* Problem: Give again, word for word, every line in the entries below from the line with "Viewport: 1316px width, 919px" up to and including the line with "Task: Choose the User name radio button", and no other line.

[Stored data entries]
_ _ _

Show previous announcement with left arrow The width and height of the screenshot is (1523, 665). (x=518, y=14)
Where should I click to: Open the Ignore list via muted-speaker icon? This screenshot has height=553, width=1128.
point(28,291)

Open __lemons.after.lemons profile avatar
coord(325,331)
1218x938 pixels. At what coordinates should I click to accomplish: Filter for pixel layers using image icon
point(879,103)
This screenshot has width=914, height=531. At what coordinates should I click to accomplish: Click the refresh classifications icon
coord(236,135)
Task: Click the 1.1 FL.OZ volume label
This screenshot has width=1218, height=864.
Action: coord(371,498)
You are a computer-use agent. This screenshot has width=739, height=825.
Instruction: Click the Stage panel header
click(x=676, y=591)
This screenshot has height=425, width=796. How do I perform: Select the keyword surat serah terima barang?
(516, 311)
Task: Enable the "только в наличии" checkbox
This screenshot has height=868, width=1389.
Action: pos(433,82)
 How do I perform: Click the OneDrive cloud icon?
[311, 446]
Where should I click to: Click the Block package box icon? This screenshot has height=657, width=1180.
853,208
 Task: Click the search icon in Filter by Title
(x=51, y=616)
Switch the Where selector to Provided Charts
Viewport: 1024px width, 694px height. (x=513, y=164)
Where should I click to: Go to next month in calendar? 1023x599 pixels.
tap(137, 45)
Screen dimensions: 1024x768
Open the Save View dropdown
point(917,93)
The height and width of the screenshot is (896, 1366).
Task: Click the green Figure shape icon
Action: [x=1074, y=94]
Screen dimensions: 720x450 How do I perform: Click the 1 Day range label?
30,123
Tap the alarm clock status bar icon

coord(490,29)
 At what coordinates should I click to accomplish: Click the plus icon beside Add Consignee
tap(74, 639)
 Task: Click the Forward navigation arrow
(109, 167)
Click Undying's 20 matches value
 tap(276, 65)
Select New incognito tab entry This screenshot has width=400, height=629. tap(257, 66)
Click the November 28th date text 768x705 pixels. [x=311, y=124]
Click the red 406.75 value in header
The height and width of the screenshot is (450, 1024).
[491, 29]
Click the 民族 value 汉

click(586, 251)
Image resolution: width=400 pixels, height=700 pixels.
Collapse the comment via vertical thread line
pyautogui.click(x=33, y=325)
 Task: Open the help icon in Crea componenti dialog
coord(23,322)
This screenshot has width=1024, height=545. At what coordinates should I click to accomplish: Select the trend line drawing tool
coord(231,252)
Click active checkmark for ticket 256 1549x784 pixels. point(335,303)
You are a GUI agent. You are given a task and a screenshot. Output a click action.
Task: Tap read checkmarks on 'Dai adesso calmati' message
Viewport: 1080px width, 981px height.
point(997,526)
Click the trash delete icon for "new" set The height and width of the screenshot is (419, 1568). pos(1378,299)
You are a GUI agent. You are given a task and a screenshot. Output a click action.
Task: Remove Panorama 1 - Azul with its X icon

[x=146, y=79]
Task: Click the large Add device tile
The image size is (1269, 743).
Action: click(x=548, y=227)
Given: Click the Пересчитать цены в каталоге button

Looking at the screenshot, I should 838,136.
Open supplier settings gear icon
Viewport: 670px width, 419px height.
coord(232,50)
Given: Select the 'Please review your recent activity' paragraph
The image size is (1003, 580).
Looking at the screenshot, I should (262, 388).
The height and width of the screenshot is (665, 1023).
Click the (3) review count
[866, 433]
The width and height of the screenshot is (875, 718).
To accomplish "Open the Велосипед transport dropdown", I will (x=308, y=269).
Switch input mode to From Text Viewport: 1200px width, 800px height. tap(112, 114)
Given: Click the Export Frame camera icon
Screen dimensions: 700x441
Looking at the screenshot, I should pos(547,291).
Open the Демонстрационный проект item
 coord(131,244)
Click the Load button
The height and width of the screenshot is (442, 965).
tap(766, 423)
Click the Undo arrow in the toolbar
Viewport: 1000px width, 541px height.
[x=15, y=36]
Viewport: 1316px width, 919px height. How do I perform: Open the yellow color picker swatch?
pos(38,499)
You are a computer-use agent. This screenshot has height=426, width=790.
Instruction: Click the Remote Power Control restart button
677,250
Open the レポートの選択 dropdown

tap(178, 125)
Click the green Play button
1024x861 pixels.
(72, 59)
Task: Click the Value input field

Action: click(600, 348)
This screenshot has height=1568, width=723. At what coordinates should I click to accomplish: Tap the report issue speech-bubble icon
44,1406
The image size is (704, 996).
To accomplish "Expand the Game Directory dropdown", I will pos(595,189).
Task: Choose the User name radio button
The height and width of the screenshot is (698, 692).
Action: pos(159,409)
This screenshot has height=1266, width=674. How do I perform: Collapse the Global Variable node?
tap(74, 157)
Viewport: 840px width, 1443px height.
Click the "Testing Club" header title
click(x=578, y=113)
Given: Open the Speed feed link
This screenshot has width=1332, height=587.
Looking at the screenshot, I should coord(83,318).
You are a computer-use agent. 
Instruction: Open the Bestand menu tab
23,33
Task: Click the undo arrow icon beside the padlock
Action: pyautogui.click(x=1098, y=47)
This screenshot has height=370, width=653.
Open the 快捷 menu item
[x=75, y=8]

_ _ _

* Solution for this exercise:
Viewport: 1316px width, 919px height. How do I perform: Open the yellow color picker swatch?
pos(38,499)
You are a computer-use agent. This screenshot has height=426, width=790.
Instruction: Click the Remote Power Control restart button
677,250
Open the レポートの選択 dropdown

tap(178, 125)
Click the green Play button
1024x861 pixels.
(72, 59)
Task: Click the Value input field

Action: click(600, 348)
This screenshot has height=1568, width=723. At what coordinates should I click to accomplish: Tap the report issue speech-bubble icon
44,1406
The image size is (704, 996).
To accomplish "Expand the Game Directory dropdown", I will pos(595,189).
Task: Choose the User name radio button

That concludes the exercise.